***** TASK INPUTS *****

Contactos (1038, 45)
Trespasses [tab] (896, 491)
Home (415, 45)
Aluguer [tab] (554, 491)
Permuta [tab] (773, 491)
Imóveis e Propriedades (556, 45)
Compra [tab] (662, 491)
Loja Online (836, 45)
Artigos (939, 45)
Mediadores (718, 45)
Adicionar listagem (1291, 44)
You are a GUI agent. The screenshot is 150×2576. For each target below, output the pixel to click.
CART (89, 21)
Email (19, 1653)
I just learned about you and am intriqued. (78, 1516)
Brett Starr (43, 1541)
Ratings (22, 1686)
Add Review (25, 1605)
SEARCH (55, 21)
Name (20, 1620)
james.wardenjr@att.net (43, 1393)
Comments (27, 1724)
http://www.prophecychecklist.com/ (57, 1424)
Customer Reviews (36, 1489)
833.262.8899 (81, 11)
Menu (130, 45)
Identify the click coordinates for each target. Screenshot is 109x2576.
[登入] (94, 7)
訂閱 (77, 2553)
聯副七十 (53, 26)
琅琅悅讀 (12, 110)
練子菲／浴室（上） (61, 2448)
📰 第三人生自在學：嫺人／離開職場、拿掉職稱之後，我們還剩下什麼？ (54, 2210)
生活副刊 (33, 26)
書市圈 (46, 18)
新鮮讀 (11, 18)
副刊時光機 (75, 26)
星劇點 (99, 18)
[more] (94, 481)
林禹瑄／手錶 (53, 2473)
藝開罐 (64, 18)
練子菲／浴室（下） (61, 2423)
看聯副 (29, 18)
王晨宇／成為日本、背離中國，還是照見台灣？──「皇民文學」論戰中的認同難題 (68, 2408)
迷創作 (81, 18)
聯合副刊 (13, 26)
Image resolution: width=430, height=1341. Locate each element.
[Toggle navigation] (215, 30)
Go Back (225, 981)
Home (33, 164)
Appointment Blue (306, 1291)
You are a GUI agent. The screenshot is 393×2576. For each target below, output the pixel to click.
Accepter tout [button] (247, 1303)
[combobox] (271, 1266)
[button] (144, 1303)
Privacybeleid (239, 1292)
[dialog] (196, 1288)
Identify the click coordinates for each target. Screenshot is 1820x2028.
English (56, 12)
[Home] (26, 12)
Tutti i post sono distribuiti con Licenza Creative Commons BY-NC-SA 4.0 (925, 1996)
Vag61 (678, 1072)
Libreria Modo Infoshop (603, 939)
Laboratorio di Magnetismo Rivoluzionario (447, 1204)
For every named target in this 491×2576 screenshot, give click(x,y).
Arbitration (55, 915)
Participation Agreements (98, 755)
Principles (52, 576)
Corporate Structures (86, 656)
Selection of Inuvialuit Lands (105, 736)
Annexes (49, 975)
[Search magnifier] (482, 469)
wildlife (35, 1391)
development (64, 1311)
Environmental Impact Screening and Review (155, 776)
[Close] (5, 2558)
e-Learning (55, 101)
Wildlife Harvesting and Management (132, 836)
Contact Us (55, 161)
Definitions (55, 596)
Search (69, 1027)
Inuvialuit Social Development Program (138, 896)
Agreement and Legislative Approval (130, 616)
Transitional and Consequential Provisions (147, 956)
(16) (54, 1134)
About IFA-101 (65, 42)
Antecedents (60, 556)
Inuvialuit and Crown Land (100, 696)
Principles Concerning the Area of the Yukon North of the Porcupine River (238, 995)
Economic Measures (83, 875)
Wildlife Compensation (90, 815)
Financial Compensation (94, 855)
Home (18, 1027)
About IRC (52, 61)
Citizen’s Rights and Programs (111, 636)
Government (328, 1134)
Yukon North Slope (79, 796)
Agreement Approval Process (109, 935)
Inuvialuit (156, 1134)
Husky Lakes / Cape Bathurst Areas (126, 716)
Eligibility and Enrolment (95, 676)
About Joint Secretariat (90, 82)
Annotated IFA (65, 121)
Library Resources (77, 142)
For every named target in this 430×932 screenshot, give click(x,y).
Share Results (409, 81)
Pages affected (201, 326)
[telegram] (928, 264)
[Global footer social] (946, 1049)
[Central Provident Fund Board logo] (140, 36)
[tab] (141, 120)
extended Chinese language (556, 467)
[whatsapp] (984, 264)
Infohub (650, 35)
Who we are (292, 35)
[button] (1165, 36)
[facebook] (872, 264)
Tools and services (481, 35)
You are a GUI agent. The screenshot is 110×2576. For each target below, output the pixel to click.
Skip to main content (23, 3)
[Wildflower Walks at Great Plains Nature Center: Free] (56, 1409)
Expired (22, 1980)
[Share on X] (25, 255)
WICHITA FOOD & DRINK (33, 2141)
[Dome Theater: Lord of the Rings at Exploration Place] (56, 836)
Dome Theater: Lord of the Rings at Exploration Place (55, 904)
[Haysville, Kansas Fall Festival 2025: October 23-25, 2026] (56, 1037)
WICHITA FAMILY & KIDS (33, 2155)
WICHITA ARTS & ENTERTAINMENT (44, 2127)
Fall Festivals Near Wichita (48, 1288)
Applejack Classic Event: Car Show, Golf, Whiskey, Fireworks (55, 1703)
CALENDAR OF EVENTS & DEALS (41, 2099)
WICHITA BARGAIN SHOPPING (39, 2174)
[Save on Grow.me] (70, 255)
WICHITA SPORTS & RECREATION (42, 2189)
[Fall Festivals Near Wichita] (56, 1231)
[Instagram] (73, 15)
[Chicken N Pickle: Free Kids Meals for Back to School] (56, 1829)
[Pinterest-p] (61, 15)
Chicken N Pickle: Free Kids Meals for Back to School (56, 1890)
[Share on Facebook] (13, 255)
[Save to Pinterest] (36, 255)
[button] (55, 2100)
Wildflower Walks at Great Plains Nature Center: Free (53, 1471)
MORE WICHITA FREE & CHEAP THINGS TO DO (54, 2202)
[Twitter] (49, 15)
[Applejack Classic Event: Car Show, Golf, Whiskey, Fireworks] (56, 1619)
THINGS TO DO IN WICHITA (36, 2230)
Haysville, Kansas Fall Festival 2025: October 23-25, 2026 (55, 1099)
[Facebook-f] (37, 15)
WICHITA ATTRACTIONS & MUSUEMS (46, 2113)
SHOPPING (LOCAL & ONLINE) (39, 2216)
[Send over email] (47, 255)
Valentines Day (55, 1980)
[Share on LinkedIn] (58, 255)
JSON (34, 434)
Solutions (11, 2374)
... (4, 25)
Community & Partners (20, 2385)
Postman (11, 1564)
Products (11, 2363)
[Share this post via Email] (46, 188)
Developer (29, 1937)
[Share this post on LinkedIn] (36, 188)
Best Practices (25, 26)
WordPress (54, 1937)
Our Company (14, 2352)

*****

WHAT YOU WILL DO:
Which lines of the records contain the word "Back"? Copy each of them.

REPLY:
Go Back (225, 981)
[Chicken N Pickle: Free Kids Meals for Back to School] (56, 1829)
Chicken N Pickle: Free Kids Meals for Back to School (56, 1890)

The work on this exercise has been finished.